Do not think that nothing will be clear if you understand, for example:
- what is the loss function
- how backprop works
- why batchnorm is needed and how it works,
- What is the size of the tensor obtained after the global average pooling.
“Search by product - organization of work”, Dmitry Dremov, Analysis of checks
About the task, approach to the organization of work and results.
“Showcases in a social network: how and what to show”, Sergey Boytsov, Odnoklassniki
Let's go all the way from the user to a specific element in the showcase that he sees. Data collection, preprocessing, analytical processing, A / B testing.
“Recommender systems for transport tickets”, Artem Prosvetov and Konstantin Kotochigov, CleverDATA
The report describes the use of recommender systems in an unusual area: for the sale of transport tickets. What traditional approaches can help in solving this problem, which heuristics show themselves well and what discoveries we have made for ourselves while doing this project.
Tuning Jupyter Notebook, Alexander Lifanov, MarketGuard
How to set up a Jupyter Notebook for productive and convenient work.
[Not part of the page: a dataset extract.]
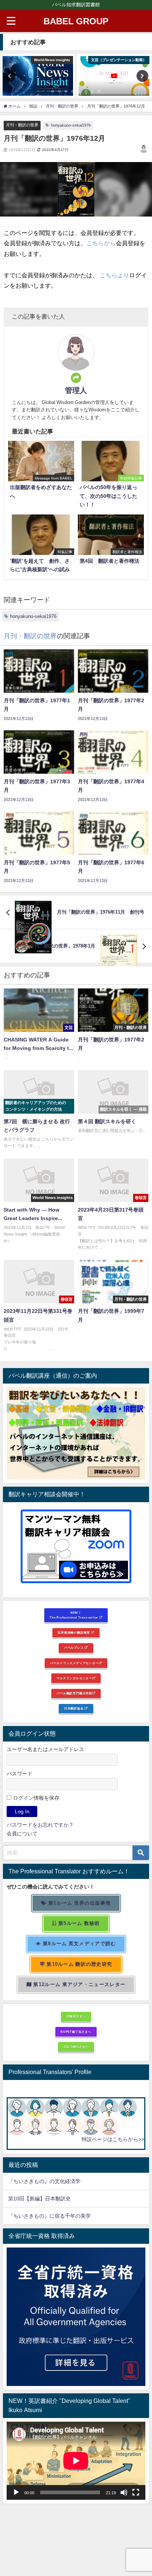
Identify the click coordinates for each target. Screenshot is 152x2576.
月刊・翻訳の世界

“BigArtm is not just for text”, Maxim Statsenko, Mail.Ru Group
Many people are used to embedding as a text: we make an embedding of words, sentences, etc. In a sense, thematic modeling is embedding too. In my report, I want to show that with the help of Python and ingenuity, it is possible to use the approaches of thematic modeling and embeddings in tasks in which there are no texts at all, namely in the clustering of users by sources of earnings and by interests.
“PID Controller intro, or How to brew beer with PyData”, Anton Lebedevich
A gradual introduction to the most popular automatic controller on the example of mashing malt for beer, with animation and Python code. In addition to the basic PID controller, there will be a couple of tricks that improve his work in real life. In practice, automatic regulation is often needed, and almost any of its implementation contains PID elements along with their flaws, which you need to be aware of and be able to repair.
area Networking and dating area. In this room you will be able to communicate with colleagues and other participants of the event in a free format.
To participate you must register . Do not forget your passport or driver's license.
Collection of participants and registration : 10:00 - 11:00.
Beginning of presentations : 11:00.
Approximate end of the event : 17:00.
Address : Moscow, m. Airport, Leningradsky Prospect, 39, p.79.